We also get that timeline, that extra time, those extra 30 days to see if we're right in our trade. You can see that it only took another 2 days before SMH had a huge move lower. Naturally, it gave us an opportunity to close out this trade yesterday. That's exactly what you have to do. This is honestly a textbook example of why you would roll a contract and why it's so important to take in credit when you roll a contract.

Now, we're able to close out this trade at .15 debit and take a nice $44 profit on it. Not a gigantic winner by any means but it's just again a classic example of why you roll correctly into more timeline, more duration in the trade. Then you have an opportunity to close it out for a profit. All right, let's get into the opening trades today.

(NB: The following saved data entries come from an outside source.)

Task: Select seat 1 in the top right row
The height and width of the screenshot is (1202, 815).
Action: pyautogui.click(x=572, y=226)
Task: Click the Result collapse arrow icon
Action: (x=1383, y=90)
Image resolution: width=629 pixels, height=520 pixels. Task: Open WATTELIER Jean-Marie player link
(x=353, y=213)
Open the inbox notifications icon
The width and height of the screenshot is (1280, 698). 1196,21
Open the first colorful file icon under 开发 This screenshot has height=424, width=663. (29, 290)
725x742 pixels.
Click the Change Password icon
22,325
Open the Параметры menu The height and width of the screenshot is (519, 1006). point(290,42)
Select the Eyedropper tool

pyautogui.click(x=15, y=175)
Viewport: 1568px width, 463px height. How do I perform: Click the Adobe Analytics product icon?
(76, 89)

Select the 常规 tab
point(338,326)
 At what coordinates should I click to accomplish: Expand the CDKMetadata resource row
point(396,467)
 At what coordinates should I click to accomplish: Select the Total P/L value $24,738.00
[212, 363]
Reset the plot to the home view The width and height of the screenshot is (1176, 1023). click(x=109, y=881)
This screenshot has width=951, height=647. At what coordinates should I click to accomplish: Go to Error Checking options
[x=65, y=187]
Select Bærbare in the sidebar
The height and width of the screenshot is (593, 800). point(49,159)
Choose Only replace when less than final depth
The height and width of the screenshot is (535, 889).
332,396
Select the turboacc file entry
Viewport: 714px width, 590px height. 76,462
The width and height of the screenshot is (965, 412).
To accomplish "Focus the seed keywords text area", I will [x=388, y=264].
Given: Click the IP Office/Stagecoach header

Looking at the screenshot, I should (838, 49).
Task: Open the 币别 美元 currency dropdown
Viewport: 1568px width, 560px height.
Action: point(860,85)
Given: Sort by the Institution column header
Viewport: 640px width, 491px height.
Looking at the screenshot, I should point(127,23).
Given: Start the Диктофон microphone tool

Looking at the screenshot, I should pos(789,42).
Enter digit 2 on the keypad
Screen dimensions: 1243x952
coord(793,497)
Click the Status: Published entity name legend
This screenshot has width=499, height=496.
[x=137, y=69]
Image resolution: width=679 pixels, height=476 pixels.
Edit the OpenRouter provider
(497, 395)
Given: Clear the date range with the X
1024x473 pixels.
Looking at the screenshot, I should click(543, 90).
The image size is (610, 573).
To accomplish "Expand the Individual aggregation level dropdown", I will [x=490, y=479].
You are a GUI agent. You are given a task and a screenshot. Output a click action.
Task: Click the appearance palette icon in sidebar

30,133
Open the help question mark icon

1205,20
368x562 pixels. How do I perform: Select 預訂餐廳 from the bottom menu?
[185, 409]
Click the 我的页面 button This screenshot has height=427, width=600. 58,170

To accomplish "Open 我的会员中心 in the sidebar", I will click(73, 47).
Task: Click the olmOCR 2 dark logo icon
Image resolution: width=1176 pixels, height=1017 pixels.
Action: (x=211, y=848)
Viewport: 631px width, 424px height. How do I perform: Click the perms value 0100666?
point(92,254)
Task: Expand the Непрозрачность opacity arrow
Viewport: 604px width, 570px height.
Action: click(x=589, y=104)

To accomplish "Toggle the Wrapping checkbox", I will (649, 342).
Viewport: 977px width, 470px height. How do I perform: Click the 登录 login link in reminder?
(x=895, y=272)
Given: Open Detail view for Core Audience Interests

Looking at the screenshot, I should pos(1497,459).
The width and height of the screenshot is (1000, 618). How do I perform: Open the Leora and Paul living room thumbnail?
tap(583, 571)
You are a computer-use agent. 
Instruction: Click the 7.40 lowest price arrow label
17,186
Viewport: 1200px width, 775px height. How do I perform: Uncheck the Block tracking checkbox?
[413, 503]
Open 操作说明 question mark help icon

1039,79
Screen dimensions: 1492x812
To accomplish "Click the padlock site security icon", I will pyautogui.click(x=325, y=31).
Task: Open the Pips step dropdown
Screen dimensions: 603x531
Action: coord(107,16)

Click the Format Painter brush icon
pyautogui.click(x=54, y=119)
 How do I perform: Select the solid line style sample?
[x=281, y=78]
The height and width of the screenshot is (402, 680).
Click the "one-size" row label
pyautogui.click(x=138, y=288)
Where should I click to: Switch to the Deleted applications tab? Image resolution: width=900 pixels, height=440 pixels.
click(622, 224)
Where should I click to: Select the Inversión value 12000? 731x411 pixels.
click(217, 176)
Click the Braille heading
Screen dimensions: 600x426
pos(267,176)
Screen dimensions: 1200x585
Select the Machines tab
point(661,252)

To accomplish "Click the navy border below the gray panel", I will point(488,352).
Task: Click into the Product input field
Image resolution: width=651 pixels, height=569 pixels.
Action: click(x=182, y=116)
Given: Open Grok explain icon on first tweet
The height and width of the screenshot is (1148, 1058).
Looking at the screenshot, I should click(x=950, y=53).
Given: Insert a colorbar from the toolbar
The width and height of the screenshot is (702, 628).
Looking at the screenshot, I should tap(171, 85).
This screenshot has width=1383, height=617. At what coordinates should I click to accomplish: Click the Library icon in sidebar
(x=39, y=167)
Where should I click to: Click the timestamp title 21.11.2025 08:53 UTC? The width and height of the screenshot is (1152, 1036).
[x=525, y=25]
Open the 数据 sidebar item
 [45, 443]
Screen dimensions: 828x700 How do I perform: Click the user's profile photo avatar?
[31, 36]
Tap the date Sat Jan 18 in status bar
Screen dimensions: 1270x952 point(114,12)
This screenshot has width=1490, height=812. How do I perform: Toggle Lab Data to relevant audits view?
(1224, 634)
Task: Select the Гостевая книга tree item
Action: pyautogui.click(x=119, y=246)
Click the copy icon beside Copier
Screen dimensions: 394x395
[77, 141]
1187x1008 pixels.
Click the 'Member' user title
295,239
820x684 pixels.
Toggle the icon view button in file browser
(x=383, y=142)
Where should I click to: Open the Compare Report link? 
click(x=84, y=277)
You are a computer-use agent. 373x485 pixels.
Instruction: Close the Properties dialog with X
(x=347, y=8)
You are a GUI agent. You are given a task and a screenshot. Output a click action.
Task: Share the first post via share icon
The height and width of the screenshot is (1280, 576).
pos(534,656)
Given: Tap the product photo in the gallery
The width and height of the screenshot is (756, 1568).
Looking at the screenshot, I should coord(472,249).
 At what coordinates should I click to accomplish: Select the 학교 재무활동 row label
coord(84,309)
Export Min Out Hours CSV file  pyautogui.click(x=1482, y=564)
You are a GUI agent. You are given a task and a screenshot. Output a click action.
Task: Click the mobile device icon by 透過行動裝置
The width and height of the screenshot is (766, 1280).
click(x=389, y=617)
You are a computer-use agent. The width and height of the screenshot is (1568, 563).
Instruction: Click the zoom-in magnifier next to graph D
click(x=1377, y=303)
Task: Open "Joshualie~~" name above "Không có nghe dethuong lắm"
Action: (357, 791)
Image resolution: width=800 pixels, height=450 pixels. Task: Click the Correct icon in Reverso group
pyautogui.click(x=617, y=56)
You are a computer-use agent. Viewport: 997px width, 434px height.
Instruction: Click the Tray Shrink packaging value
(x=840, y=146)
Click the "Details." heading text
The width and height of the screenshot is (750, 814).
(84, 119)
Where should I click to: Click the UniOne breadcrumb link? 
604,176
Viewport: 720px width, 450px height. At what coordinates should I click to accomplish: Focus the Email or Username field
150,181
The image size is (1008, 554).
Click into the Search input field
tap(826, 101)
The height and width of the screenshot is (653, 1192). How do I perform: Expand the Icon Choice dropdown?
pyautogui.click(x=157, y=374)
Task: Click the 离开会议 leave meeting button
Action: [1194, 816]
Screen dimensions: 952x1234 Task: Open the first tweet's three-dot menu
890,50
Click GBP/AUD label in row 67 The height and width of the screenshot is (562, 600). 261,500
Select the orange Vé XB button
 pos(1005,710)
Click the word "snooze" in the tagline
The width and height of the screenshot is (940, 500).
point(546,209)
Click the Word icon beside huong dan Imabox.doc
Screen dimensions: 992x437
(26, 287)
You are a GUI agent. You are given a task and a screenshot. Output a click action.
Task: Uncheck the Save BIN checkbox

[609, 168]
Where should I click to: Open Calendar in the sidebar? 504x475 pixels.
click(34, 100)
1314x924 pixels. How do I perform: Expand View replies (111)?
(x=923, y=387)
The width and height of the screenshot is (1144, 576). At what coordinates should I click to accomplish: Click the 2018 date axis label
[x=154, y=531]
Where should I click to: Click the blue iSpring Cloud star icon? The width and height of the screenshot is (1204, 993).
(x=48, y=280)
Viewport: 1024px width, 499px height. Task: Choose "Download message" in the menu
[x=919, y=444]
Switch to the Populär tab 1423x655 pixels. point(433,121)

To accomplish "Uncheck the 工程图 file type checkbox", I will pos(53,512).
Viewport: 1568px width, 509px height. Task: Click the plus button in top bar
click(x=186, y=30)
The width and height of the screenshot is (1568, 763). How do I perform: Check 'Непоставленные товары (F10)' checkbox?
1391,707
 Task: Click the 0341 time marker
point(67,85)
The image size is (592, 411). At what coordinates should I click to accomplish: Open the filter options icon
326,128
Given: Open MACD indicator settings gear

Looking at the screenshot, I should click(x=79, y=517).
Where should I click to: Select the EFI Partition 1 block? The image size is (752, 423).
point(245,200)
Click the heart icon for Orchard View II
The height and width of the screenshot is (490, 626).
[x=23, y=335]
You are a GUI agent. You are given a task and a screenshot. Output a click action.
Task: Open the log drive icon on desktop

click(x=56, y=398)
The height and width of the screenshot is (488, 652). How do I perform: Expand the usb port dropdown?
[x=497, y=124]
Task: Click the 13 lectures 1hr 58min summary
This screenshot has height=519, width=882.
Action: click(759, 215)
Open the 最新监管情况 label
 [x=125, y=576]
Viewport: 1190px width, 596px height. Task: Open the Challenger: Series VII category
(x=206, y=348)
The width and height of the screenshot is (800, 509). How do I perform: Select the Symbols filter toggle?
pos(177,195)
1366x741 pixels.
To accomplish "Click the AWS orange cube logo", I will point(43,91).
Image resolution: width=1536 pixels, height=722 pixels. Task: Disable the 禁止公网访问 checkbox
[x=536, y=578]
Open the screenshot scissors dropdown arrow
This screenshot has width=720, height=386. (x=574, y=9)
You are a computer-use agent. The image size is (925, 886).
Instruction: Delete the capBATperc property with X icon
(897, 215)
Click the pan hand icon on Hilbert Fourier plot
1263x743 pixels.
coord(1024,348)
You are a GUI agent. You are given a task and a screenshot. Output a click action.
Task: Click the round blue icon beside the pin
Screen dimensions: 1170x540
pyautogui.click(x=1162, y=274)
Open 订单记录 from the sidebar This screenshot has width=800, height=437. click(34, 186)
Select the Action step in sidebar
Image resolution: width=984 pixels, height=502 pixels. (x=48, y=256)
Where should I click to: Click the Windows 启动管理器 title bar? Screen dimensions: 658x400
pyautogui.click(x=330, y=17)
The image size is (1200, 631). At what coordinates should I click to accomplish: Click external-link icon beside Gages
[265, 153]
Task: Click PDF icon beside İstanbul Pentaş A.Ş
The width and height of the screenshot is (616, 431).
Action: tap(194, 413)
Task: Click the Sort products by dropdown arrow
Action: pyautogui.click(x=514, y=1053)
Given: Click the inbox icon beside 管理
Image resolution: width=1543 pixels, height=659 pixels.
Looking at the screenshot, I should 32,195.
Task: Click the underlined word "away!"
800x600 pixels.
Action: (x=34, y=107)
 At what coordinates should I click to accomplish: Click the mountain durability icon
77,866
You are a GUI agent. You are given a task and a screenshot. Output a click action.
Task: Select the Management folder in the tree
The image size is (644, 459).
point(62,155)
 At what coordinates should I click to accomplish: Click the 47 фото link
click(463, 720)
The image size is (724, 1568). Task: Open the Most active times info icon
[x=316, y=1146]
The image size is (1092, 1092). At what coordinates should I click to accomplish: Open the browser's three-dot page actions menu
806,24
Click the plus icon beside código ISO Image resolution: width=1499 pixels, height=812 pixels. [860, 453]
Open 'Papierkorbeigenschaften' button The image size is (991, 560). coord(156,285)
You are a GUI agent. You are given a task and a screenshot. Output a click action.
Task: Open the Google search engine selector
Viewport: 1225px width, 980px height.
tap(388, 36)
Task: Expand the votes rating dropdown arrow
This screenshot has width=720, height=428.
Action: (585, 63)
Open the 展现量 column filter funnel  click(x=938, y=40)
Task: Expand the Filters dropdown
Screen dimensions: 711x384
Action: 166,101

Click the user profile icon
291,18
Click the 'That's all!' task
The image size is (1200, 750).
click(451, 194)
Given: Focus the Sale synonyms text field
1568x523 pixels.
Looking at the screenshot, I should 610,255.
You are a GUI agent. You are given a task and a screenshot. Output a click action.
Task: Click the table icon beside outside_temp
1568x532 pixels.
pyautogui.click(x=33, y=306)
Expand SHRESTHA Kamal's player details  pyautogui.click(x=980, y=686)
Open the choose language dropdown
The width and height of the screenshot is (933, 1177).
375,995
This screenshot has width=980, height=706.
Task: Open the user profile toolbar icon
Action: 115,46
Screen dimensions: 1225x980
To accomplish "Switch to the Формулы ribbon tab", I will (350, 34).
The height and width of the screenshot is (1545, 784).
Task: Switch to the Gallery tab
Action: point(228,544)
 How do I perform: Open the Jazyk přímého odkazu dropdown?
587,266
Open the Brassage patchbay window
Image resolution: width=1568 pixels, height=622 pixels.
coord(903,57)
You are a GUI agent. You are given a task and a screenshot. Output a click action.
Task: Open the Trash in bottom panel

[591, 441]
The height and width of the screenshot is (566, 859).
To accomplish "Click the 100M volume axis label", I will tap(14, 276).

Again like I said, all iron condor trades, there's a couple little tweaks that we did to them. Namely, the iron butterfly in USO. Let's start of here with DIA. Now again, the name of the game here is just entering trades when the market's favorable. Now, earlier in the morning when the market was really promising. As we start to head towards the middle afternoon, the market was still really promising and implied volatility was going higher.

That's why we entered these. In most of these implied volatility has subsequently come down. When we entered these trades, it was all over the 50th percentile for sure. Now, in DIA we enter the 184, 186 call spread. The 162, 160 put spread. Now you'll notice this is a $2 wide spread. We did take a nice credit of about $48 on that spread. With DIA, let me go back here. I'm clicking too fast. Still clicking too quickly.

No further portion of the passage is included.